» PROBLEM TO SOLVE
In the entries below, find the line with "调教师太 (636, 312)" and the line with "专业的组织规划管理咨询推荐公司，可做组织架构诊断优化么？ (41, 580)"; give again those lines and every line between them, exactly.

Stored items:
-=-=-
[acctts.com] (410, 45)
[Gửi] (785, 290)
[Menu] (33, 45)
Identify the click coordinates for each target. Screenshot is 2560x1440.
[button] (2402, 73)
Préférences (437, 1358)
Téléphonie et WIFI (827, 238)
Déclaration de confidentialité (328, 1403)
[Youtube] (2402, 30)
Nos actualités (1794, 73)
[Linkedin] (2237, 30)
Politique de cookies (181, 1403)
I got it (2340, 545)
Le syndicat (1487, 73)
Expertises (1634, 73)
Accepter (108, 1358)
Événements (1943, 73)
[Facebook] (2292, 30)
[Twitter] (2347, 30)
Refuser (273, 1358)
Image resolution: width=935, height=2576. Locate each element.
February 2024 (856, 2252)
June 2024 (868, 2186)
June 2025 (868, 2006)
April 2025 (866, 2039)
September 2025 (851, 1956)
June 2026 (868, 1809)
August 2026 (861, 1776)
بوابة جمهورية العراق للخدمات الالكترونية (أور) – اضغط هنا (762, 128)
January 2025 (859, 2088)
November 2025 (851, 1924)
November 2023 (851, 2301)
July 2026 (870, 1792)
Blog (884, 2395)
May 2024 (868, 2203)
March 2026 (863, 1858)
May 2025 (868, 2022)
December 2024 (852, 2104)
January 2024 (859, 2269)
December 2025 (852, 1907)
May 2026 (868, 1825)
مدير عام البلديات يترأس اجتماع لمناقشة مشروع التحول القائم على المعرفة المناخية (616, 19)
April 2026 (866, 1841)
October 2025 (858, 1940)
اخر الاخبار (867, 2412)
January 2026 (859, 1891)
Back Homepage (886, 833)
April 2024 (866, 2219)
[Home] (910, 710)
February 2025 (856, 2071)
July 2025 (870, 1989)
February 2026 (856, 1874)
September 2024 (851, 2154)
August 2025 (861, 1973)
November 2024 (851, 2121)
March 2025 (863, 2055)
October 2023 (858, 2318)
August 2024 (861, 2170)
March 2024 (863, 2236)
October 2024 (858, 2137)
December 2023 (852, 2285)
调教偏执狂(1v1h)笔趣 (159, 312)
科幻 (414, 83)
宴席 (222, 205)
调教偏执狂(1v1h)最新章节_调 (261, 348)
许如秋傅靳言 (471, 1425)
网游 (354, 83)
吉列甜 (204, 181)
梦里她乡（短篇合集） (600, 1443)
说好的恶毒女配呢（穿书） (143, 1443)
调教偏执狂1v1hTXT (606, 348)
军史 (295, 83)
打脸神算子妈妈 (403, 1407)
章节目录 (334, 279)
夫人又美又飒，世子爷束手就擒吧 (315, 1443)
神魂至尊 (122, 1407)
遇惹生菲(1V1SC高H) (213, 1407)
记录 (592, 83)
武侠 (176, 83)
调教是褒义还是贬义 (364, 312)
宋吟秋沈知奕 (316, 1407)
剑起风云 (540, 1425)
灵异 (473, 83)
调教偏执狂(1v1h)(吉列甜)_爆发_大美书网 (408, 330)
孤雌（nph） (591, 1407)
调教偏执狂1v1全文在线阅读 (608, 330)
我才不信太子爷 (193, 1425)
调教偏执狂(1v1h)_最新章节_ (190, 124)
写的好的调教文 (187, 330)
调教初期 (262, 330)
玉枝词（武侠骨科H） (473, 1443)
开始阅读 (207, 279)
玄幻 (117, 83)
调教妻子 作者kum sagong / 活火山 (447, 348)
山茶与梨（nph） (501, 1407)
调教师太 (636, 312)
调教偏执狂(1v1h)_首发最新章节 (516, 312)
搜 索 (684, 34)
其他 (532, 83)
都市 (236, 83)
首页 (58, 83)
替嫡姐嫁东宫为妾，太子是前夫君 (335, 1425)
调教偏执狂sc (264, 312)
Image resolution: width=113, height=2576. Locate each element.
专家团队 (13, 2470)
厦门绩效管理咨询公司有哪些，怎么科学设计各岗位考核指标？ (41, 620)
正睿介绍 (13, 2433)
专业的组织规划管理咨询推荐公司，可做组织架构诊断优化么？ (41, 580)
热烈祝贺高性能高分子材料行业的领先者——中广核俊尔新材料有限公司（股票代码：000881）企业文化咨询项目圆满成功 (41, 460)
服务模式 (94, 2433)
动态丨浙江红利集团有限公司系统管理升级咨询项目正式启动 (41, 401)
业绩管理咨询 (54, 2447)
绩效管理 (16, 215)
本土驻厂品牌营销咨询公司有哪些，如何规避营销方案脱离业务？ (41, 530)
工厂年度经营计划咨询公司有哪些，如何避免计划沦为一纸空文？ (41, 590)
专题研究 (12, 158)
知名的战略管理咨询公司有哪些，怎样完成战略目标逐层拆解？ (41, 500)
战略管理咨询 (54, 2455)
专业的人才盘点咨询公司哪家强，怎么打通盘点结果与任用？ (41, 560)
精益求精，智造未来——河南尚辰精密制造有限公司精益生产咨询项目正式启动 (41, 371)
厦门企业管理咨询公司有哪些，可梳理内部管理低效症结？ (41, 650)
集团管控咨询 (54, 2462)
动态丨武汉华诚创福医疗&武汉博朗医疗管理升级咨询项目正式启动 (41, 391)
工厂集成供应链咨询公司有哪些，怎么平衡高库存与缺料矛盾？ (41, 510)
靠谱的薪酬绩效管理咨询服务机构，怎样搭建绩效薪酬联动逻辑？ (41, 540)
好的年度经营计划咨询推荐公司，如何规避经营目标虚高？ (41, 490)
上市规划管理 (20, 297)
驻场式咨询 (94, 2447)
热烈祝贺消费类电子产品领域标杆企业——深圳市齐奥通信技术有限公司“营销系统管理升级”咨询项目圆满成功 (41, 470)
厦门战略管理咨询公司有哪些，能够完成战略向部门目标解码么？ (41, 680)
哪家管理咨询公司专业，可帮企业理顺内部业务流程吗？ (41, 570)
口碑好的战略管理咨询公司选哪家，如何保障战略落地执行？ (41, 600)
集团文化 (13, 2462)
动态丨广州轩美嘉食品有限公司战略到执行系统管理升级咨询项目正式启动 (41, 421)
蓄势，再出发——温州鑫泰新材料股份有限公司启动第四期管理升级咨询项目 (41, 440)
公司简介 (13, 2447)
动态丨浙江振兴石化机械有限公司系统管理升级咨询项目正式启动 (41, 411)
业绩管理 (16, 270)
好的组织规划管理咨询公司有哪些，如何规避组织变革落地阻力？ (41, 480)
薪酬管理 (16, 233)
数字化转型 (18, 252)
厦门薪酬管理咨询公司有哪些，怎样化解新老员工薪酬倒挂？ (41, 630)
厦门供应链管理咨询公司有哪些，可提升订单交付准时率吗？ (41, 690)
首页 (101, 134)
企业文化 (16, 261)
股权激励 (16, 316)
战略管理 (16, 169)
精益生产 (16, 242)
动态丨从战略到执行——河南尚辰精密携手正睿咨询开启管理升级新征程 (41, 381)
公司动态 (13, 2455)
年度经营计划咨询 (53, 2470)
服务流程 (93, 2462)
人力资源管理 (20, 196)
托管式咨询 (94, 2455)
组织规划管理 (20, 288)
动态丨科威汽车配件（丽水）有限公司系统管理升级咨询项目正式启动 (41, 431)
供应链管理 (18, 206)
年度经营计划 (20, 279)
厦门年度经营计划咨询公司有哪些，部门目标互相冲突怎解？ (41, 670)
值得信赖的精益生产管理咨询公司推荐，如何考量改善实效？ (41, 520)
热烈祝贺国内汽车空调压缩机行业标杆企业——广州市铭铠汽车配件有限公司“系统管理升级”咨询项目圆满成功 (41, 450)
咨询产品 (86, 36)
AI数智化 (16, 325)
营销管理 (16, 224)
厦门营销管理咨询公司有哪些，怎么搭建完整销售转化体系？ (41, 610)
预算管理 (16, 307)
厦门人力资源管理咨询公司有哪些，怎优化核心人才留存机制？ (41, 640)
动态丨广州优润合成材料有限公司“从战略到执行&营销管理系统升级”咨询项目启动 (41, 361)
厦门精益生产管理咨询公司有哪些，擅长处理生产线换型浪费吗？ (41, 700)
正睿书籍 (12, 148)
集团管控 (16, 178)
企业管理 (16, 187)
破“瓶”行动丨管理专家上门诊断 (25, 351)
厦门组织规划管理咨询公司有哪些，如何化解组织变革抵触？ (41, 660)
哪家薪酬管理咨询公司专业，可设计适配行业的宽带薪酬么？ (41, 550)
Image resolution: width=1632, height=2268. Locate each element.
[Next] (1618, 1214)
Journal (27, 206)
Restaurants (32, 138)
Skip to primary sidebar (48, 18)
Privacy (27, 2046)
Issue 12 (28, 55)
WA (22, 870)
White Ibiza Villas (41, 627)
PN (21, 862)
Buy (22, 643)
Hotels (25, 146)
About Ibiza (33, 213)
-=-=-
» TASK ANSWER
调教师太 (636, 312)
调教偏执狂(1v1h)_首发最新章节 (516, 312)
搜 索 (684, 34)
其他 (532, 83)
都市 (236, 83)
首页 (58, 83)
替嫡姐嫁东宫为妾，太子是前夫君 (335, 1425)
调教偏执狂sc (264, 312)
Image resolution: width=113, height=2576. Locate each element.
专家团队 (13, 2470)
厦门绩效管理咨询公司有哪些，怎么科学设计各岗位考核指标？ (41, 620)
正睿介绍 (13, 2433)
专业的组织规划管理咨询推荐公司，可做组织架构诊断优化么？ (41, 580)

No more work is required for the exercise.